Forever Pheasant spokesperson Jared Weklund echoed this point and added that barn-bred birds may be easy prey bringing predators to areas that affect other bird species. And his release may have other negative effects on wild populations, too, he says.

“Release of thousands of barn-bred birds over many years may reduce the ‘brutality’ of the wild stock,” Weklund said in an emailed statement.

His organization tracked the lost residents who disappeared along with the vanishing meadows of pastures that stretched across the country like an ocean. Seventy percent of that land has disappeared since 1966, and with it 40 percent of the grass fowl. Their death is closely related to the disappearance of farms and pastures across the West.

Pheasants Forever hosts agricultural biologists across the country who help ranchers and interested farmers make simple changes with their characteristics that help support their agricultural interests and wild bird populations at the same time. For example, Biblehimer primarily works with wise grouse in the Uinta Basin, advising ranchers on practices such as equitable distribution of water facilities to livestock across their property. This benefits upland birds, she said, and also gets the cows out of range so they use them evenly, rather than overgrazing and spoiling the surroundings.

Wiklund says that point goes to the group’s motto that “what is good for the bird is good for the flock,” with strong grasslands supporting both cattle and pheasant farms—not to mention “pollinators, water quality, large game species, and climate resilience.”

Nationally, Weklund says their organization, along with more than two dozen other conservation groups and athletes, is lending its support to the North American Grassland Conservation Act — sponsored by Senator Ron Wyden, D-Oregon, and others — that would create voluntarily. Program to conserve vulnerable grasslands and sagebrush ecosystems with $300 million in funding.

Locally, Wiklund says Forever Riders have entered into an agreement to hire a habitat specialist position in Utah that will aid in pheasant habitat restoration goals.

Jolly said the state has worked to support pheasant population growth, pointing to a Utah watershed restoration initiative that has helped protect more than 27,000 pheasant-useful acres. The state also maintains an ongoing Upland Games management plan that is updated every decade, with the latest plan approved in June.

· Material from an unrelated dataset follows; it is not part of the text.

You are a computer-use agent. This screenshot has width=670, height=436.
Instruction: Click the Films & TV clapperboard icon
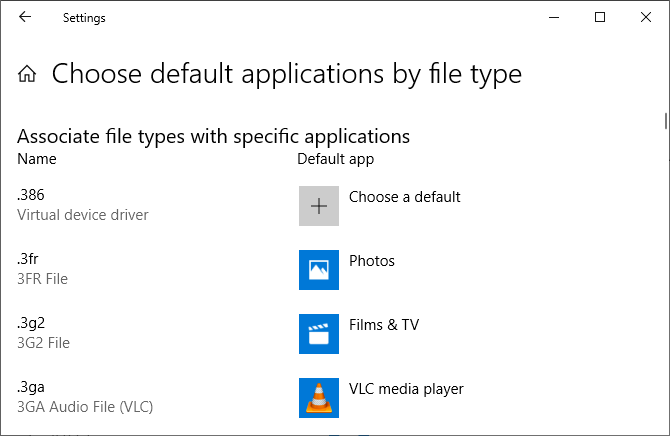coord(319,334)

This plan outlines proposals to work with federal, state, and nonprofit agencies to support wild populations. But he also notes that “cyclist groups in Utah are currently not monitored,” which complicates the goal of increasing their numbers. The plan notes that the surveys previously provided data to the public about hunting prospects, but that “habitat loss in survey areas reduced the effectiveness of field surveys and they were removed from action plans in 2001.”

While Wiklund says Pheasants Forever is excited to partner with Utah in habitat conservation, their organization does not endorse barn-reared birds under any circumstances.

“Over the past 50 years, an enormous amount of money has been spent on supplemental storage programs,” Weklund said. “Had those dollars been invested in habitat restoration, hundreds of species of wildlife as well as highland birds could have benefited.”